Abstract
The philosophy of deformation was proposed by Bayen, Flato, Fronsdal, Lichnerowicz, and Sternheimer in the seventies and since then, many developments occurred. Deformation quantization is based on such a philosophy in order to provide a mathematical procedure to pass from classical mechanics to quantum mechanics. Basically, it consists in deforming the pointwise product of functions to get a non-commutative one, which encodes the quantum mechanics behaviour. In formal deformation quantization, the non-commutative product (also said, star product) is given by a formal deformation of the pointwise product, i.e. by a formal power series in the deformation parameter which physically play the role of Planck’s constant $\hbar$. From a physical point of view this is clearly not sufficient to provide a reasonable quantum mechanical description and hence one needs to overcome the formal power series aspects in some way. One option is strict deformation quantization, which produces quantum algebras not just in the space of formal power series but in terms of $C$*-algebras, as suggested by Rieffel, with e.g. a continuous dependence on $\hbar$. There are several other options in between continuous and formal dependence on $\hbar$ like analytic or smooth deformations.

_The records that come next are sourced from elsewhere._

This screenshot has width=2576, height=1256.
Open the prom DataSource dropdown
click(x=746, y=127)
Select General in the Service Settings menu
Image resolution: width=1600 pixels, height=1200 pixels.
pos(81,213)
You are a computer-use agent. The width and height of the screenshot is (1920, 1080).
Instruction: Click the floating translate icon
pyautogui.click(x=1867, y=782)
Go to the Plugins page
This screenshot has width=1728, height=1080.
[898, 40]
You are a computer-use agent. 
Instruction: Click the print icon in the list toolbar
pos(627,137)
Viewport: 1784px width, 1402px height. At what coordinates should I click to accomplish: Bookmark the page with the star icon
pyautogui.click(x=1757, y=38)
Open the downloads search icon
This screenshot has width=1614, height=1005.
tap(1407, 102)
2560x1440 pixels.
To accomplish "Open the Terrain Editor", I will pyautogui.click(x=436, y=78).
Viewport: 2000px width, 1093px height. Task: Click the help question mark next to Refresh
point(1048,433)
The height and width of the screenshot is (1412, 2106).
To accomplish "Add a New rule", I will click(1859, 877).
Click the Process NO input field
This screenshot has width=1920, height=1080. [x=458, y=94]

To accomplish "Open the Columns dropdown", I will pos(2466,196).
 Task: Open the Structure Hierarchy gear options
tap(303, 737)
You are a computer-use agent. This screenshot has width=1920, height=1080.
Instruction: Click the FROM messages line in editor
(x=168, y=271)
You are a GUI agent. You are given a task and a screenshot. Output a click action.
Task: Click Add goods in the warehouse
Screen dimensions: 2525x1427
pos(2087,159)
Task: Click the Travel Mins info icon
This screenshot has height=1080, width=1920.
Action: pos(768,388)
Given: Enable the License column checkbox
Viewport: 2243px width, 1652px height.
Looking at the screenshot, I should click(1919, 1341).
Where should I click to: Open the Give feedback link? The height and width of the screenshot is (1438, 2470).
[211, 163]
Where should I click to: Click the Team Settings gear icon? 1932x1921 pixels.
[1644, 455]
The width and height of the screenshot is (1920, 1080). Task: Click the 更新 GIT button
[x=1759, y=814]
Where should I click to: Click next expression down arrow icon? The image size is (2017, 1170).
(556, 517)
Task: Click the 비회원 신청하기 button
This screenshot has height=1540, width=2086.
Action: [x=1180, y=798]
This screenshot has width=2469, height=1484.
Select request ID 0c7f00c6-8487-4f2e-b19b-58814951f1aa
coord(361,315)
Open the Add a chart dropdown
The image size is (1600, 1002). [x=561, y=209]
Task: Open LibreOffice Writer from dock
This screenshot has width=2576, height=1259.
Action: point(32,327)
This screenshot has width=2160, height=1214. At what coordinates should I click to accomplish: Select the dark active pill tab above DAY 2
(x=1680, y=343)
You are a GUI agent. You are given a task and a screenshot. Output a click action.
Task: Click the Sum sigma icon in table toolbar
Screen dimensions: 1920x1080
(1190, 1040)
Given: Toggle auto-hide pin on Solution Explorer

The Oberwolfach workshop Deformation quantization: between formal to strict consolidated, continued, and extended these research activities with a focus on the study of the connection between formal and strict deformation quantization in their various flavours and their applications in particular those in quantum physics and non-commutative geometry. It brought together specialists in differential geometry, operator algebras, non-commutative geometry, and quantum field theory with research interests in the mentioned quantization procedures. The aim of the workshop was to develop a coherent viewpoint of the many recent diverse developments in the field and to initiate new lines of research.